*** Opening PROVIDED DATA ***

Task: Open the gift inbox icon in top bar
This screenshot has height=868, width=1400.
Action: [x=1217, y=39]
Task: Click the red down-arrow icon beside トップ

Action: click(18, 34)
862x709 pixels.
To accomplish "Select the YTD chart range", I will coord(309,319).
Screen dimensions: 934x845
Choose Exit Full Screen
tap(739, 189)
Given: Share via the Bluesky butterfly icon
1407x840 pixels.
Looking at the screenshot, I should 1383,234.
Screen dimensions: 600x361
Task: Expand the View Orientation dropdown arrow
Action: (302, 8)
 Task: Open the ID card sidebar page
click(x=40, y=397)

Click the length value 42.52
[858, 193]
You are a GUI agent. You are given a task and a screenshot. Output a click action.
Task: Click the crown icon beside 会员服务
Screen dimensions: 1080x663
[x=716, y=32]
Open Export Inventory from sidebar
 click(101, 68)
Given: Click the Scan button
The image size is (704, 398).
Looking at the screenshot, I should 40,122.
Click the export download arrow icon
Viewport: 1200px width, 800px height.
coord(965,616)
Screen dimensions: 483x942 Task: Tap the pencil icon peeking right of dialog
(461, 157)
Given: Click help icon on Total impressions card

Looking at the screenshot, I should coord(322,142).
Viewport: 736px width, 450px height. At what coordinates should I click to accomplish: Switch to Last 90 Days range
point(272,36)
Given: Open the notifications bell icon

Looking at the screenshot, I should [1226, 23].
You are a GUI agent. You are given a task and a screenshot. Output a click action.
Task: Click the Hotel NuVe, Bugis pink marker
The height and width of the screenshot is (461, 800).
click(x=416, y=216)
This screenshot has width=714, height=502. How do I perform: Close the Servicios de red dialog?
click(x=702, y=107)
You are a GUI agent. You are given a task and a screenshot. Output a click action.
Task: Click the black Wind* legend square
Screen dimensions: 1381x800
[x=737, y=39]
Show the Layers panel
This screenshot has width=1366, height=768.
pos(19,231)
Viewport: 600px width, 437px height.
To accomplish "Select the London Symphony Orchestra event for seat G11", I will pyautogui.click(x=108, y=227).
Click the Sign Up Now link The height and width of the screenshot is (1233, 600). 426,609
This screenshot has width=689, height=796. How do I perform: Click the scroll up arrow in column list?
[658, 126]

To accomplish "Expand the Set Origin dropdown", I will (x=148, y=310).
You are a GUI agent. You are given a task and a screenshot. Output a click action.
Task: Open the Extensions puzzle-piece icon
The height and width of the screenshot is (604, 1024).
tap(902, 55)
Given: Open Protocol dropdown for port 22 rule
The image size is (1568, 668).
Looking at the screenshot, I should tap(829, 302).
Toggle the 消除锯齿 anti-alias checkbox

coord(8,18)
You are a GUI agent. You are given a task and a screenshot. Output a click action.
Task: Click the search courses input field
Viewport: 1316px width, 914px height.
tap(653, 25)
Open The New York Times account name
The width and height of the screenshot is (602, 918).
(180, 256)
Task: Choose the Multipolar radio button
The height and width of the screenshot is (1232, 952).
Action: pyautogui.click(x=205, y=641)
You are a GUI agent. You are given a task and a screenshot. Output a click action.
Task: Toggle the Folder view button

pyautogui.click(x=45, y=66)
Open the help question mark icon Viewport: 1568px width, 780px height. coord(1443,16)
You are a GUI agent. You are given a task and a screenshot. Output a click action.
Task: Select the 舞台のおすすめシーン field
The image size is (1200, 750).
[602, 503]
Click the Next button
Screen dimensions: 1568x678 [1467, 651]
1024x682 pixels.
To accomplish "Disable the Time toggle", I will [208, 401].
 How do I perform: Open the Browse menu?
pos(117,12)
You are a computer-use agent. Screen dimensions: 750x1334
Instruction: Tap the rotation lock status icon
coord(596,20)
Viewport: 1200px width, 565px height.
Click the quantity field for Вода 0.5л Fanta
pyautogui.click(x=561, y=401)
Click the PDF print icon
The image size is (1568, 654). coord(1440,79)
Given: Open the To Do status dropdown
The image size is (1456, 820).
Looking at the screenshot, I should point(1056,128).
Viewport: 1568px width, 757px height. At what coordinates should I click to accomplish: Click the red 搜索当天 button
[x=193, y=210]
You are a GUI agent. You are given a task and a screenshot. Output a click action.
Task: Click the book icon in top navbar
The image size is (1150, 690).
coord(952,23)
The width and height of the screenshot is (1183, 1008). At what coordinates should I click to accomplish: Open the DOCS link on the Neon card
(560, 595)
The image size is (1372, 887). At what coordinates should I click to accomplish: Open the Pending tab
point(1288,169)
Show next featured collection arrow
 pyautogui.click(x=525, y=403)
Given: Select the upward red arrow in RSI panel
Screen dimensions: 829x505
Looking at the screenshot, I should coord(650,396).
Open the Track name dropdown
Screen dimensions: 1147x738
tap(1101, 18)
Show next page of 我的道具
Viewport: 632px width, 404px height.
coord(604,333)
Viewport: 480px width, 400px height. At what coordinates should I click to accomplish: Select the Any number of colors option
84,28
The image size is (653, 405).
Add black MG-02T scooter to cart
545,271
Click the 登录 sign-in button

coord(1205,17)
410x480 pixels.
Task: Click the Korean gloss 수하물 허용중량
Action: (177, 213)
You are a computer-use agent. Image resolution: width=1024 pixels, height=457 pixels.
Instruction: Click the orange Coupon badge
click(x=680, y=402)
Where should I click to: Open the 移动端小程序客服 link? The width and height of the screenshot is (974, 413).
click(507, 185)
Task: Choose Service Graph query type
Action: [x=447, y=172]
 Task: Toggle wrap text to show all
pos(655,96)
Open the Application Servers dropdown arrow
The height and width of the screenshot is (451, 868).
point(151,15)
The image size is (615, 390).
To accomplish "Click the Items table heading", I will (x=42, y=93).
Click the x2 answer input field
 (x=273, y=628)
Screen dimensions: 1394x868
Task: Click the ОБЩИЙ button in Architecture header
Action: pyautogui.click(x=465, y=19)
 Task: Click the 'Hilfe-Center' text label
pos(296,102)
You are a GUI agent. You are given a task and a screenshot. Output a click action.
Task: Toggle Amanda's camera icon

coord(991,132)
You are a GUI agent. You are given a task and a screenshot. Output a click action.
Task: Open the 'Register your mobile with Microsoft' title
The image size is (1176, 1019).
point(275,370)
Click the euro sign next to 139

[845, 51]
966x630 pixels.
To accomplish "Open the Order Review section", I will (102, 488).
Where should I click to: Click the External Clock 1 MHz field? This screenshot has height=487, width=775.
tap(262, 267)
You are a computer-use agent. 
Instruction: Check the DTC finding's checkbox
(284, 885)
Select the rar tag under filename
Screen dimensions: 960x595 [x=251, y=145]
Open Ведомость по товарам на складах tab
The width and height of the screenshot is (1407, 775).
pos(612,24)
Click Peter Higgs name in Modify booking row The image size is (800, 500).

*** Closing PROVIDED DATA ***

The task requires that all the material be restated word for word.

Task: Open the gift inbox icon in top bar
This screenshot has height=868, width=1400.
Action: [x=1217, y=39]
Task: Click the red down-arrow icon beside トップ

Action: click(18, 34)
862x709 pixels.
To accomplish "Select the YTD chart range", I will coord(309,319).
Screen dimensions: 934x845
Choose Exit Full Screen
tap(739, 189)
Given: Share via the Bluesky butterfly icon
1407x840 pixels.
Looking at the screenshot, I should 1383,234.
Screen dimensions: 600x361
Task: Expand the View Orientation dropdown arrow
Action: (302, 8)
 Task: Open the ID card sidebar page
click(x=40, y=397)

Click the length value 42.52
[858, 193]
You are a GUI agent. You are given a task and a screenshot. Output a click action.
Task: Click the crown icon beside 会员服务
Screen dimensions: 1080x663
[x=716, y=32]
Open Export Inventory from sidebar
 click(101, 68)
Given: Click the Scan button
The image size is (704, 398).
Looking at the screenshot, I should 40,122.
Click the export download arrow icon
Viewport: 1200px width, 800px height.
coord(965,616)
Screen dimensions: 483x942 Task: Tap the pencil icon peeking right of dialog
(461, 157)
Given: Click help icon on Total impressions card

Looking at the screenshot, I should coord(322,142).
Viewport: 736px width, 450px height. At what coordinates should I click to accomplish: Switch to Last 90 Days range
point(272,36)
Given: Open the notifications bell icon

Looking at the screenshot, I should [1226, 23].
You are a GUI agent. You are given a task and a screenshot. Output a click action.
Task: Click the Hotel NuVe, Bugis pink marker
The height and width of the screenshot is (461, 800).
click(x=416, y=216)
This screenshot has width=714, height=502. How do I perform: Close the Servicios de red dialog?
click(x=702, y=107)
You are a GUI agent. You are given a task and a screenshot. Output a click action.
Task: Click the black Wind* legend square
Screen dimensions: 1381x800
[x=737, y=39]
Show the Layers panel
This screenshot has width=1366, height=768.
pos(19,231)
Viewport: 600px width, 437px height.
To accomplish "Select the London Symphony Orchestra event for seat G11", I will pyautogui.click(x=108, y=227).
Click the Sign Up Now link The height and width of the screenshot is (1233, 600). 426,609
This screenshot has width=689, height=796. How do I perform: Click the scroll up arrow in column list?
[658, 126]

To accomplish "Expand the Set Origin dropdown", I will (x=148, y=310).
You are a GUI agent. You are given a task and a screenshot. Output a click action.
Task: Open the Extensions puzzle-piece icon
The height and width of the screenshot is (604, 1024).
tap(902, 55)
Given: Open Protocol dropdown for port 22 rule
The image size is (1568, 668).
Looking at the screenshot, I should tap(829, 302).
Toggle the 消除锯齿 anti-alias checkbox

coord(8,18)
You are a GUI agent. You are given a task and a screenshot. Output a click action.
Task: Click the search courses input field
Viewport: 1316px width, 914px height.
tap(653, 25)
Open The New York Times account name
The width and height of the screenshot is (602, 918).
(180, 256)
Task: Choose the Multipolar radio button
The height and width of the screenshot is (1232, 952).
Action: pyautogui.click(x=205, y=641)
You are a GUI agent. You are given a task and a screenshot. Output a click action.
Task: Toggle the Folder view button

pyautogui.click(x=45, y=66)
Open the help question mark icon Viewport: 1568px width, 780px height. coord(1443,16)
You are a GUI agent. You are given a task and a screenshot. Output a click action.
Task: Select the 舞台のおすすめシーン field
The image size is (1200, 750).
[602, 503]
Click the Next button
Screen dimensions: 1568x678 [1467, 651]
1024x682 pixels.
To accomplish "Disable the Time toggle", I will [208, 401].
 How do I perform: Open the Browse menu?
pos(117,12)
You are a computer-use agent. Screen dimensions: 750x1334
Instruction: Tap the rotation lock status icon
coord(596,20)
Viewport: 1200px width, 565px height.
Click the quantity field for Вода 0.5л Fanta
pyautogui.click(x=561, y=401)
Click the PDF print icon
The image size is (1568, 654). coord(1440,79)
Given: Open the To Do status dropdown
The image size is (1456, 820).
Looking at the screenshot, I should point(1056,128).
Viewport: 1568px width, 757px height. At what coordinates should I click to accomplish: Click the red 搜索当天 button
[x=193, y=210]
You are a GUI agent. You are given a task and a screenshot. Output a click action.
Task: Click the book icon in top navbar
The image size is (1150, 690).
coord(952,23)
The width and height of the screenshot is (1183, 1008). At what coordinates should I click to accomplish: Open the DOCS link on the Neon card
(560, 595)
The image size is (1372, 887). At what coordinates should I click to accomplish: Open the Pending tab
point(1288,169)
Show next featured collection arrow
 pyautogui.click(x=525, y=403)
Given: Select the upward red arrow in RSI panel
Screen dimensions: 829x505
Looking at the screenshot, I should coord(650,396).
Open the Track name dropdown
Screen dimensions: 1147x738
tap(1101, 18)
Show next page of 我的道具
Viewport: 632px width, 404px height.
coord(604,333)
Viewport: 480px width, 400px height. At what coordinates should I click to accomplish: Select the Any number of colors option
84,28
The image size is (653, 405).
Add black MG-02T scooter to cart
545,271
Click the 登录 sign-in button

coord(1205,17)
410x480 pixels.
Task: Click the Korean gloss 수하물 허용중량
Action: (177, 213)
You are a computer-use agent. Image resolution: width=1024 pixels, height=457 pixels.
Instruction: Click the orange Coupon badge
click(x=680, y=402)
Where should I click to: Open the 移动端小程序客服 link? The width and height of the screenshot is (974, 413).
click(507, 185)
Task: Choose Service Graph query type
Action: [x=447, y=172]
 Task: Toggle wrap text to show all
pos(655,96)
Open the Application Servers dropdown arrow
The height and width of the screenshot is (451, 868).
point(151,15)
The image size is (615, 390).
To accomplish "Click the Items table heading", I will (x=42, y=93).
Click the x2 answer input field
 (x=273, y=628)
Screen dimensions: 1394x868
Task: Click the ОБЩИЙ button in Architecture header
Action: pyautogui.click(x=465, y=19)
 Task: Click the 'Hilfe-Center' text label
pos(296,102)
You are a GUI agent. You are given a task and a screenshot. Output a click action.
Task: Toggle Amanda's camera icon

coord(991,132)
You are a GUI agent. You are given a task and a screenshot. Output a click action.
Task: Open the 'Register your mobile with Microsoft' title
The image size is (1176, 1019).
point(275,370)
Click the euro sign next to 139

[845, 51]
966x630 pixels.
To accomplish "Open the Order Review section", I will (102, 488).
Where should I click to: Click the External Clock 1 MHz field? This screenshot has height=487, width=775.
tap(262, 267)
You are a computer-use agent. 
Instruction: Check the DTC finding's checkbox
(284, 885)
Select the rar tag under filename
Screen dimensions: 960x595 [x=251, y=145]
Open Ведомость по товарам на складах tab
The width and height of the screenshot is (1407, 775).
pos(612,24)
Click Peter Higgs name in Modify booking row The image size is (800, 500).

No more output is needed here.